They spoke an underground language of "sumps" and "gobs", "peacetime", "hutches" and "clips", "bings" of slate and "bullets" of rock, "caps" for detonating "spats" of dynamite. They worked in teams: the miners working at the face cut coal alongside shovellers and drawers who took it out, and brushers who replaced the rock and slate to keep up the "roof" after the coal was removed. They were overseen by the firesmen who gave the orders. Monday was their day off. Tuesdays were rough.

The pitmen were under no illusions about their choice of career. As one coal-miner said: "The work was hard and the pay was small, and no matter how little you did, you earned it all". For most of their working lives the coal-miners in Arigna used carbide lamps. The rocks of carbide in the bottom chamber of these lamps released acetylene gas as the solids dissolved under the drop of water from the top chamber. Experienced pitmen had the control of these gas flames down to a fine art. A steady flame of light was vital. If you ran out of carbide underground you could end up stranded in total darkness. Men hid reserves of carbide in waterproof containers for emergency use, and when these private stashes got stolen they lit the darkness with curses.

At the pit entrance a red lamp burned night and day under a picture of the Sacred Heart. The coal-miners blessed themselves at this spot before they went underground. Strangers who visited the mines out of curiosity often found the experience of the mineshaft so frightening they never got "past the picture".

The coal in Arigna produced no explosive gas compared to English or Continental coal. But a job in the mines had its dangers. Falls of rock were a constant threat, and most of the time you worked alongside coal-cutting machinery in confined spaces in poor light. Every branch of every mine had its own noises and subterranean character, like a ward for the elderly at night. The sheet-rock shifted and the pillars propping up the weight overhead groaned and resettled. Water dripped. Voices echoed.

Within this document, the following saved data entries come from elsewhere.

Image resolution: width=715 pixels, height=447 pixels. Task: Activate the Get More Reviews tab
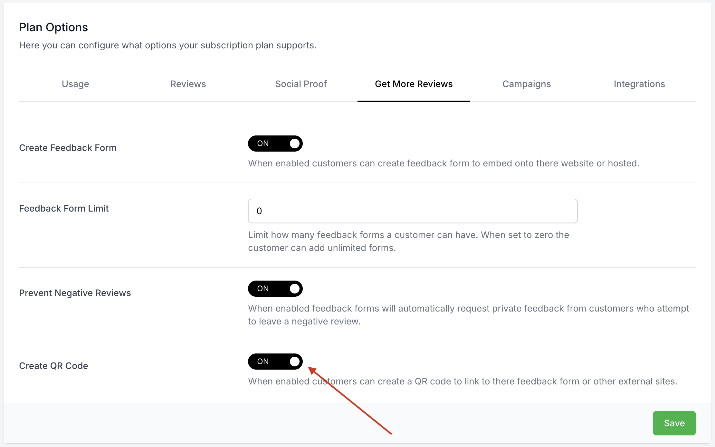(413, 84)
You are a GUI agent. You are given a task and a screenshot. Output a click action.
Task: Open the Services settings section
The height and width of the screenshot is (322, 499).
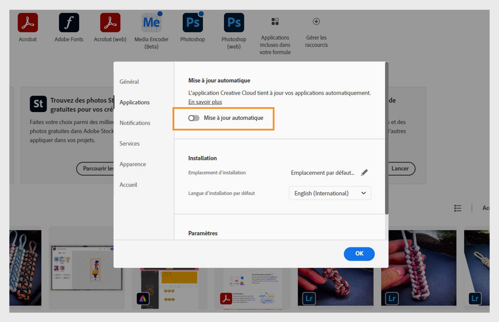point(129,143)
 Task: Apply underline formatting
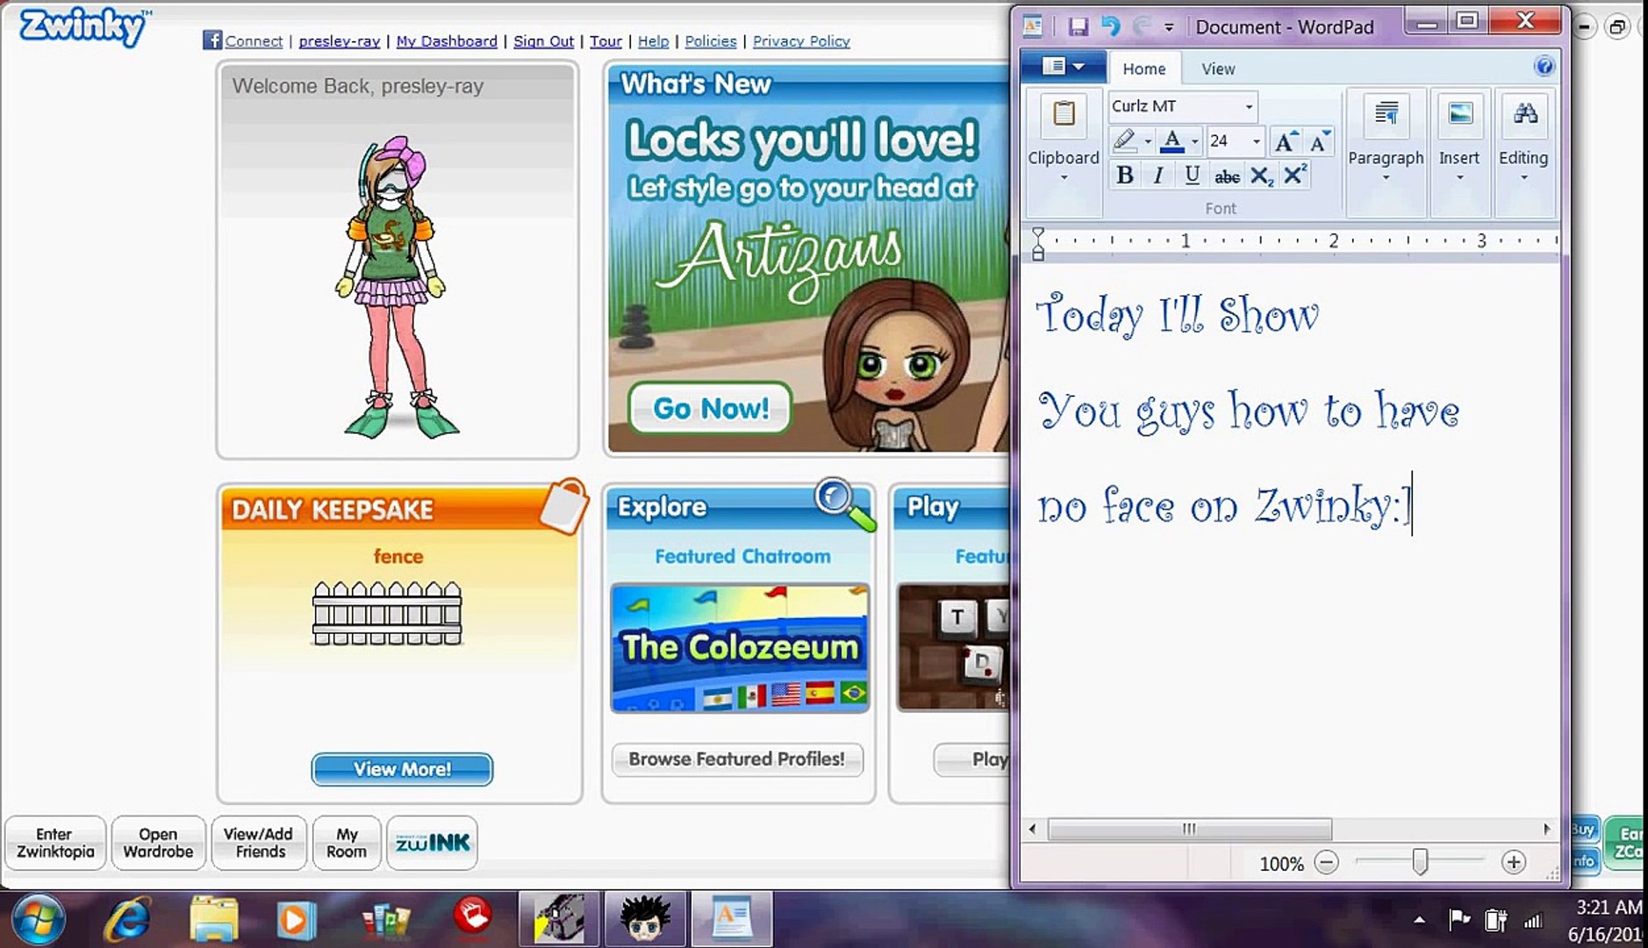tap(1192, 176)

The compressed air passed your face like a disembodied whisper. And beyond the glow of the lamps the darkness was complete. It took steady nerves not to keep looking over your shoulder, working alone and immured in these black vaults under the mountain.

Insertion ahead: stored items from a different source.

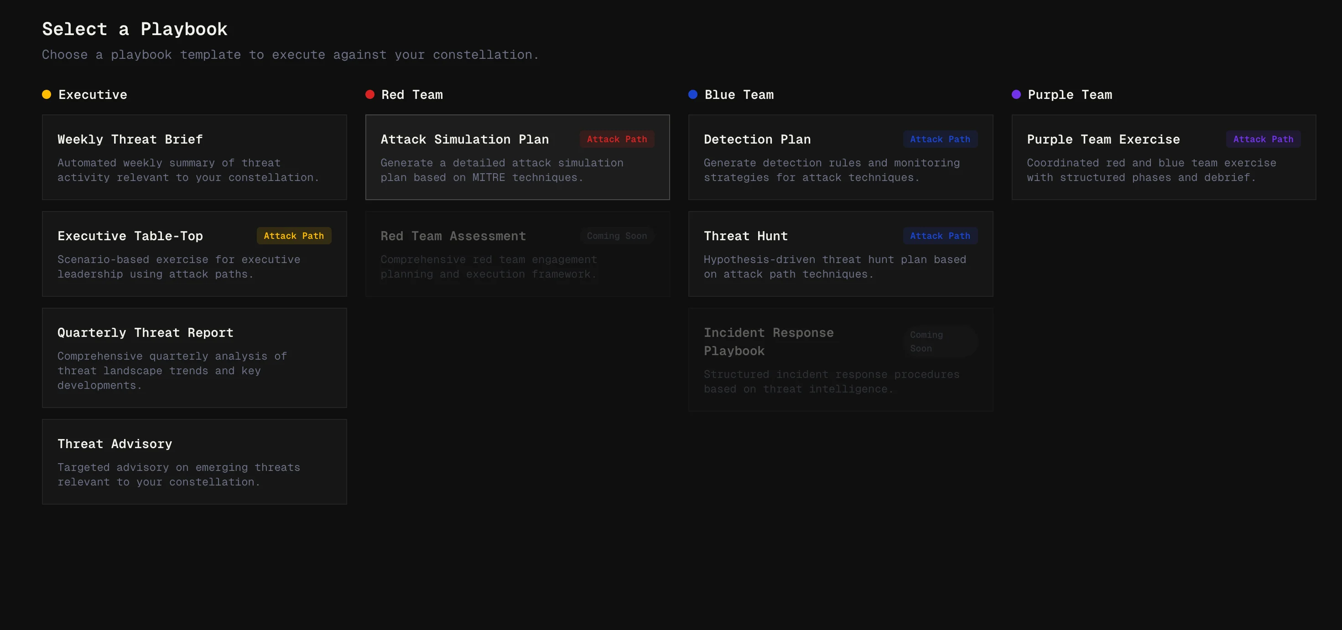Click the blue Blue Team indicator dot
Image resolution: width=1342 pixels, height=630 pixels.
692,94
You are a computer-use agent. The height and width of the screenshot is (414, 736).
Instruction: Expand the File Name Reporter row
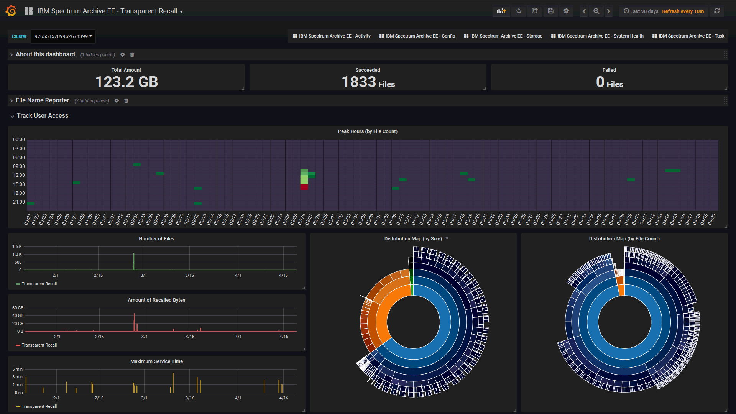[42, 100]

The older pitmen talked of seeing lights underground down empty branches of the mine where no one had set foot for many years. Seeing strange lights was an augury of misfortune. A more real but invisible danger was the "black damp". If you stumbled into a pocket of bad air, or the reek of poisonous fumes left behind after a blast, then you understood what the old miners meant when they spoke about the black damp. The only warning sign was a flickering flame as the carbide lamp began to fail from the lack of oxygen. If your lamp went out, all you could do was run as fast as your legs could carry you, keeping your head down to avoid the bullets of rock jutting from the low roof and hope to God the air up ahead might be breathable.

In spite of the dangers, fatal accidents were few and far between. But if you worked too close to dynamite and got caught by the blast, the fragments of blue-black debris stayed in your skin a lifetime. After a deep cut the slate and coal dust stayed in the scar, like route marks on a map of your days underground.

The temperature in the mines stayed constant. A cavernous still air that made you sweat when you worked, yet the minute you stopped, you were perished to the bone.

"It's hot behind the wheel," said a lorry driver to a coal-miner one summer's day.

"It's hotter behind four wheels," said the pitman, pushing a hutch loaded with coal back onto its rails.

There were feuds and disputes over the years and one prolonged and bitter strike that left the colliery workers without a wage over Christmas. But the real problem was the quality of the coal, which in real terms wasn't worth what it cost to mine.

The Arigna coal bought to supply the local power station at Lough Allen had to be heavily subsidised to compete with Welsh, English, Polish and American imports.

The coal reserves began to dwindle. The power-generating station at Lough Allen was at the end of its operating life. And the fate of the coal mines was sealed. At a packed meeting in the parish hall the matter of the miners' redundancy payments was settled. The coal mines closed in 1990. The power station shut three years later.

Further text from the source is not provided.